O resultado foi ainda mais negativo porque o time saiu na frente logo aos dois minutos, com Matheus Bidu. O Corinthians teve oportunidades para ampliar, mas não aproveitou. Aos 40 minutos, Marcinho empatou para a Chapecoense. No segundo tempo, o mesmo jogador marcou novamente e garantiu a virada da equipe catarinense.
A derrota aumentou a cobrança da torcida, que protestou nas arquibancadas da Neo Química Arena. Mais de 44 mil torcedores acompanharam a partida. O zagueiro Gustavo Henrique reconheceu o momento ruim e afirmou que os protestos são compreensíveis. Segundo ele, o time precisa “virar a chave” para o próximo compromisso.
A situação também coloca Fernando Diniz sob pressão. O treinador enfrenta dificuldades para fazer a equipe reagir no Brasileirão, principalmente na criação das jogadas e na organização defensiva. A ausência de Yuri Alberto é outro problema. Desde a lesão do atacante, o aproveitamento do Corinthians caiu, e a equipe passou a depender ainda mais de Memphis Depay e Rodrigo Garro para criar as jogadas ofensivas.
Fora de campo, o clube também convive com problemas financeiros e atrasos salariais.
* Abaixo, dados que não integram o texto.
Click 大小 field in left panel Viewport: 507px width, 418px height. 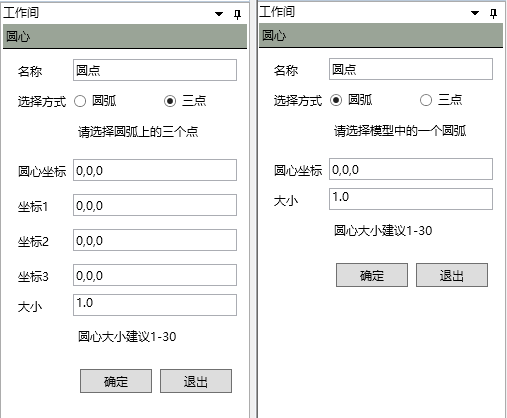point(155,305)
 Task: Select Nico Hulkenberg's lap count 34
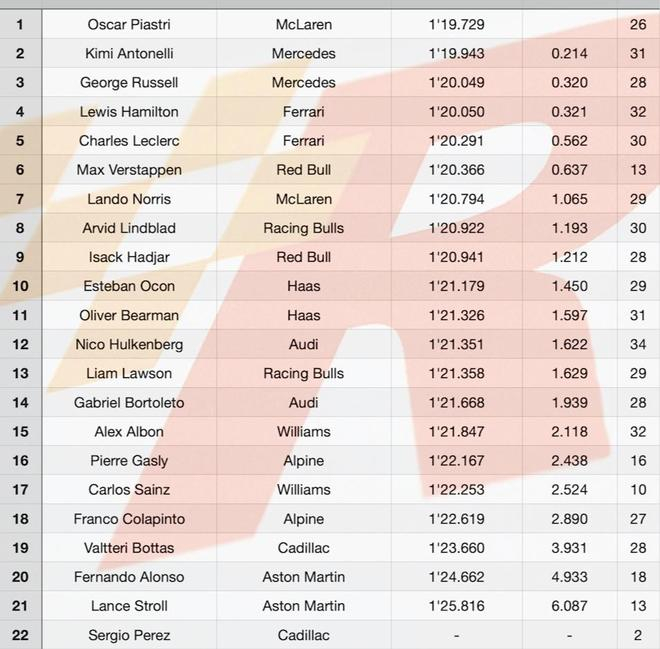point(638,345)
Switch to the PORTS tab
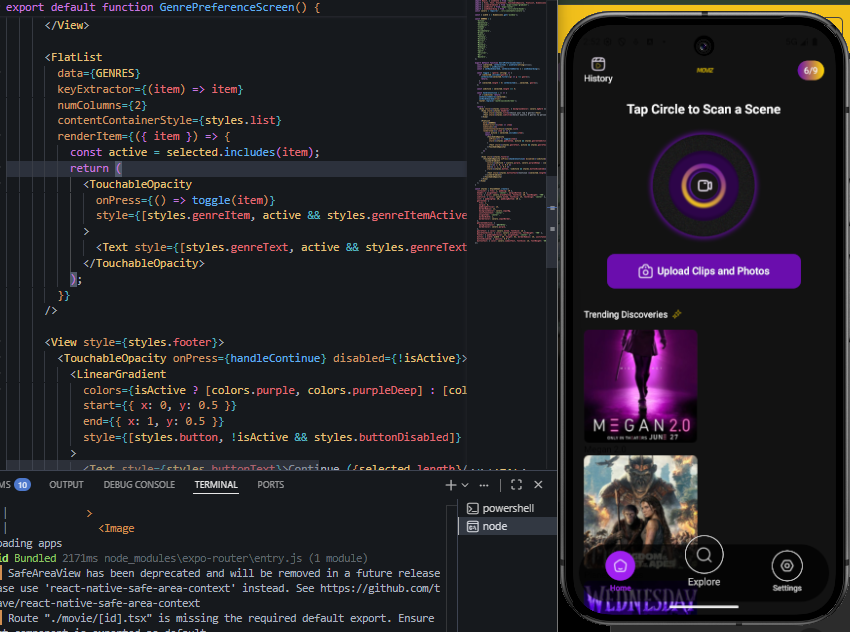 click(268, 484)
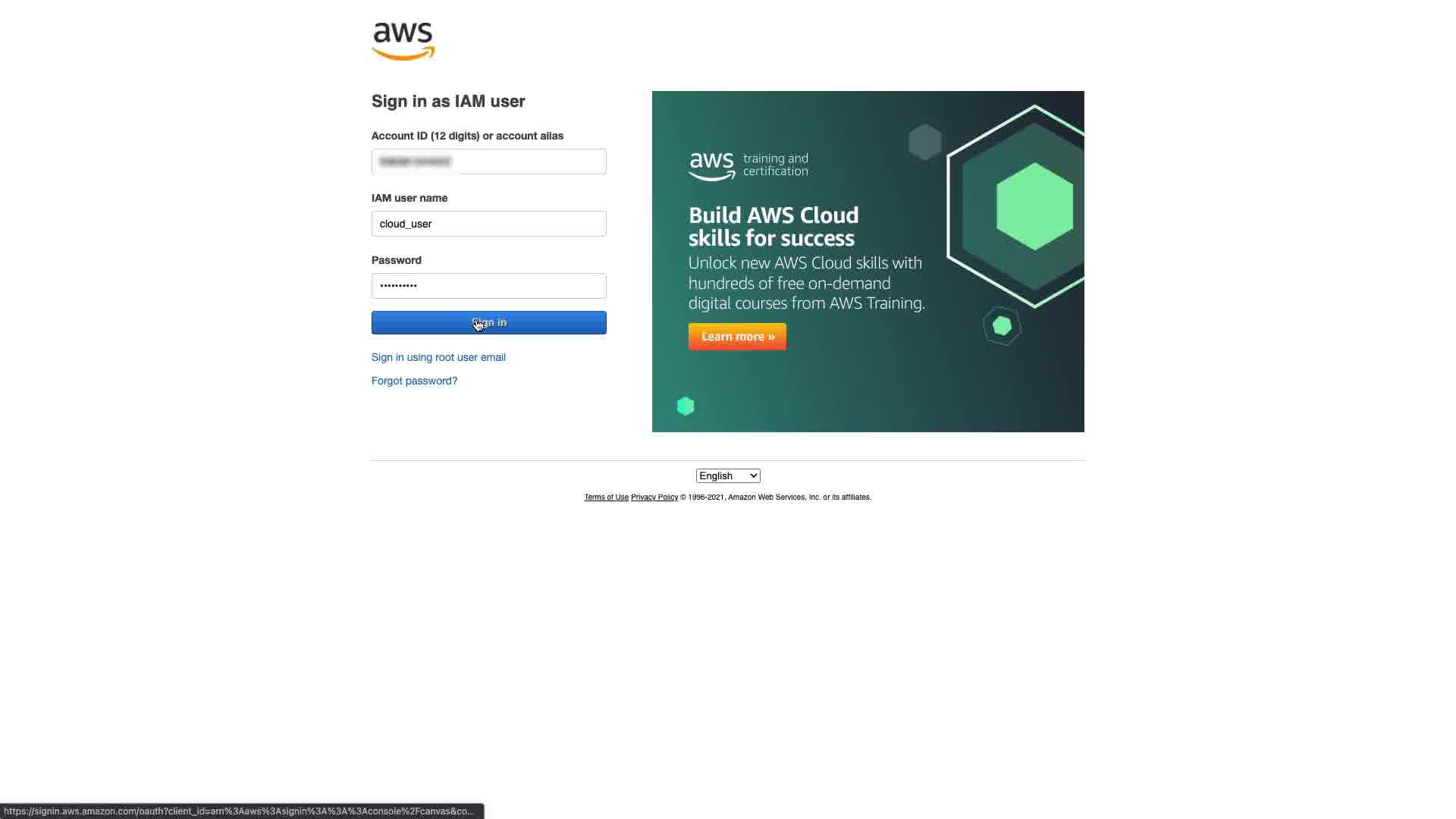1456x819 pixels.
Task: Focus the Password input field
Action: (x=489, y=286)
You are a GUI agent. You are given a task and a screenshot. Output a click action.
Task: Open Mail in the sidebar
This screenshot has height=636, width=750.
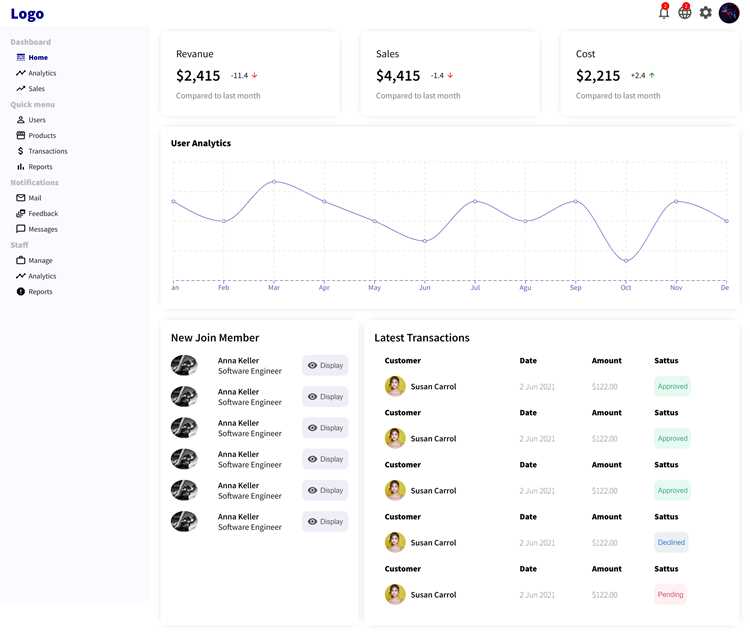tap(29, 198)
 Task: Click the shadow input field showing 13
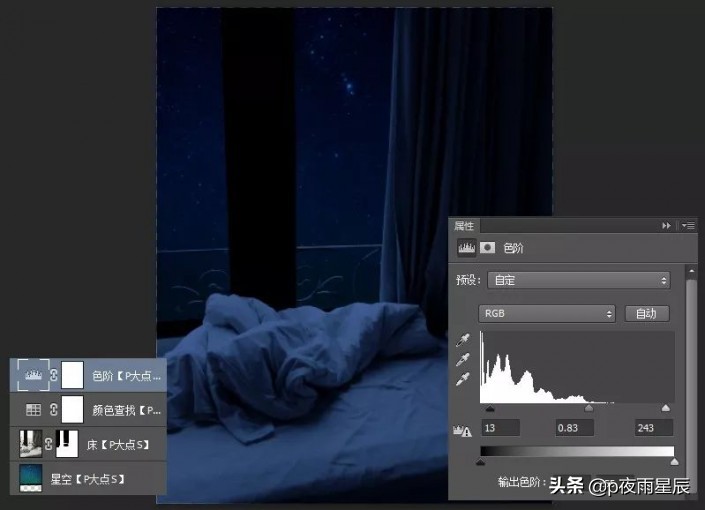pos(500,428)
Memphis Depay cobrou uma reação do elenco depois da derrota para a Chapecoense e afirmou que os jogadores precisam assumir a responsabilidade pelo momento vivido pelo Corinthians.
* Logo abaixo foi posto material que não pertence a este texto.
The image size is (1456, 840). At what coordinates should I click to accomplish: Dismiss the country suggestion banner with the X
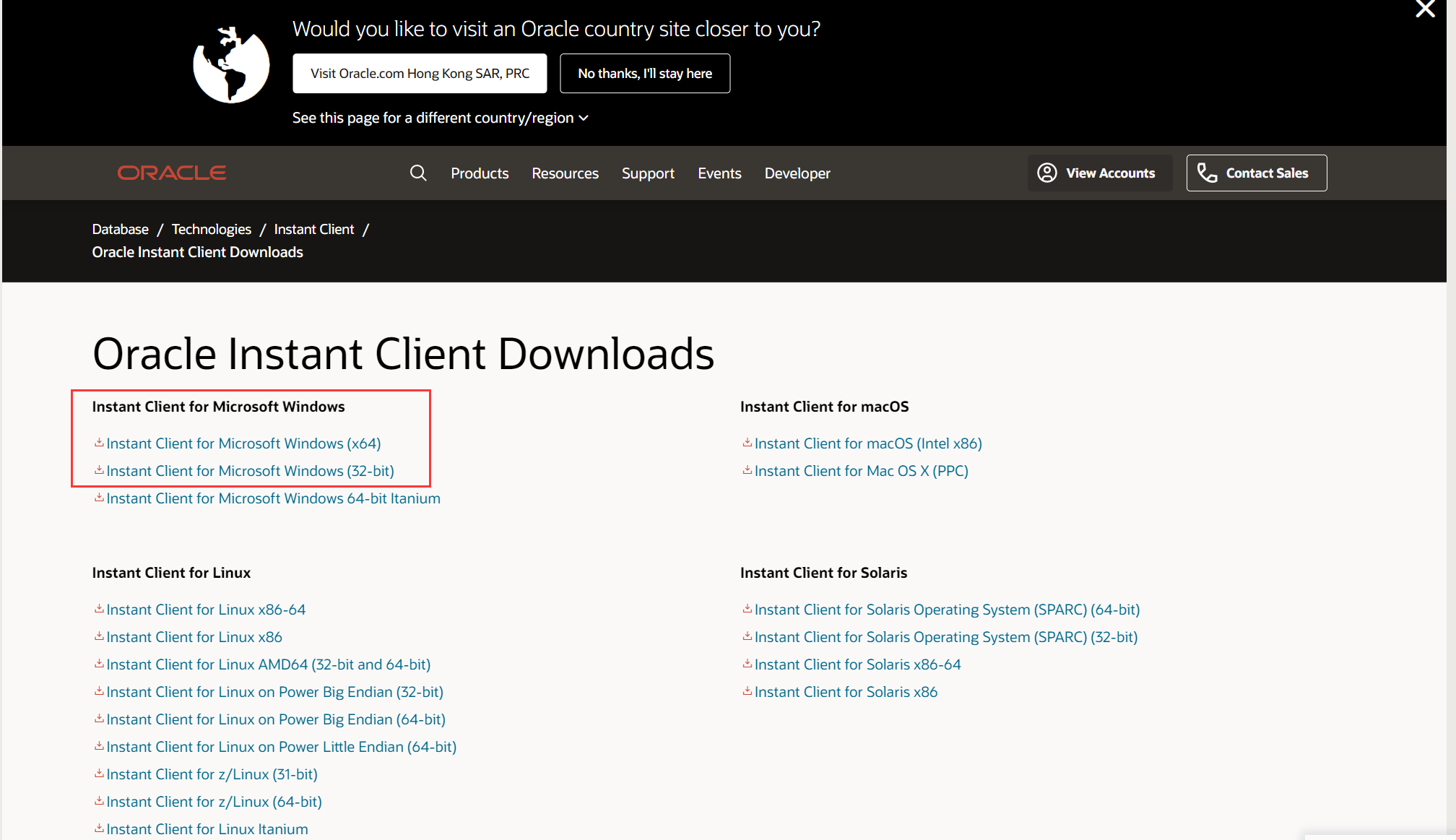(x=1424, y=9)
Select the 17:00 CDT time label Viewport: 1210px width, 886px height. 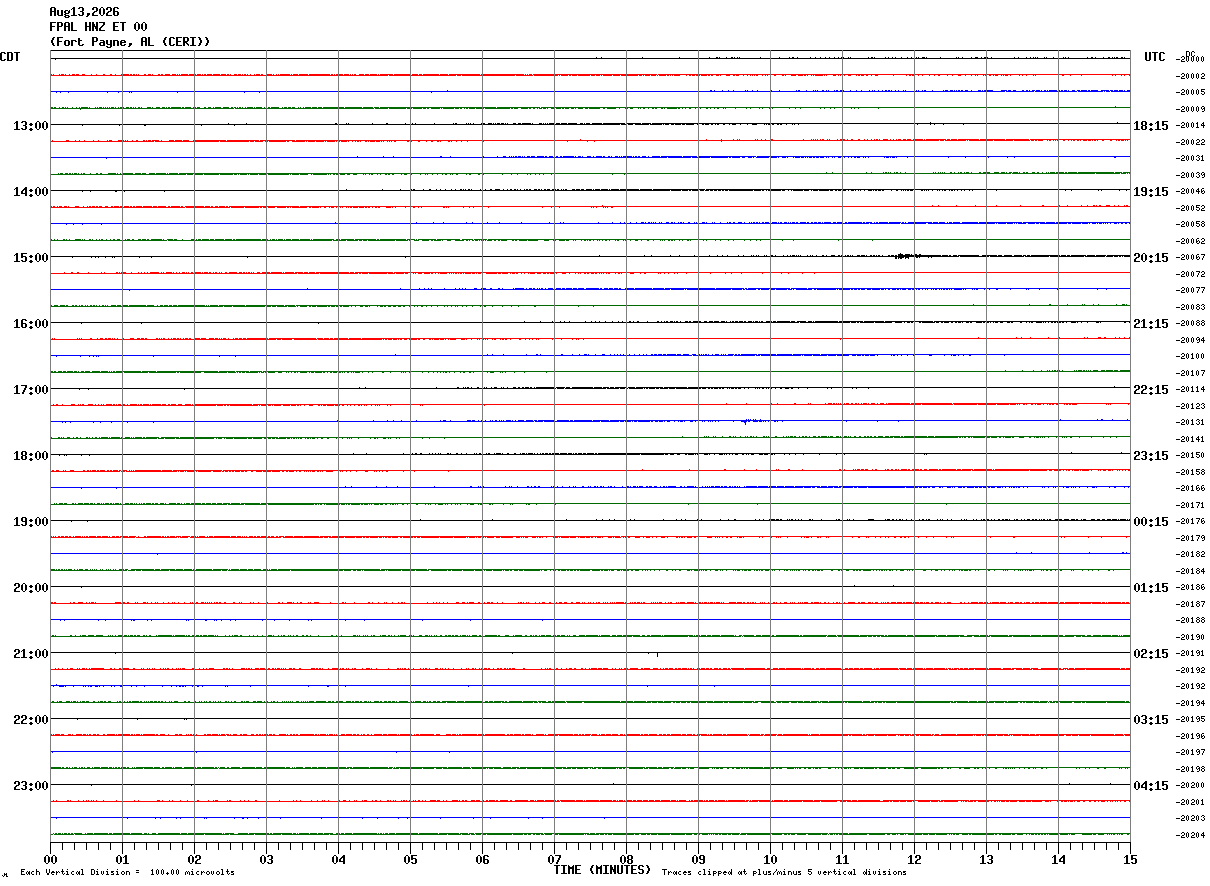tap(30, 390)
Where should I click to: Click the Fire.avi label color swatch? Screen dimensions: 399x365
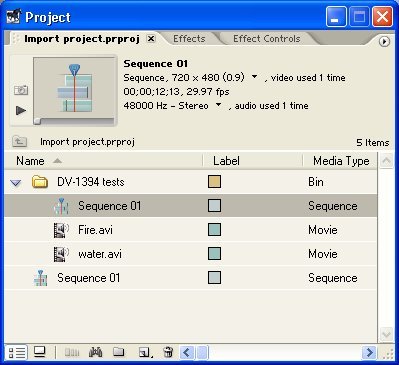(214, 230)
Agora, o Corinthians muda o foco para a Libertadores. Na quarta-feira, dia 9, enfrenta o Estudiantes, na Argentina, pelo primeiro jogo das quartas de final. O confronto ganhou importância ainda maior diante da sequência negativa no Campeonato Brasileiro.
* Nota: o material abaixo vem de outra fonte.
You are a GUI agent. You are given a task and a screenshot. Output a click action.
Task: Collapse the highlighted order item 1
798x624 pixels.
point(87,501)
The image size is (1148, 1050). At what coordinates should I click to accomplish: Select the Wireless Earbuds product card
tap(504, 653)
Depois, o time volta a jogar pelo Brasileirão contra o Flamengo, no domingo, dia 13. Em seguida, recebe novamente o Estudiantes, no dia 16, pelo segundo jogo das quartas de final da Libertadores.
A próxima semana será decisiva para o Corinthians. Uma boa campanha na Libertadores pode aliviar a pressão, mas uma nova sequência de resultados negativos pode aprofundar a crise e aumentar a cobrança sobre jogadores, comissão técnica e direção.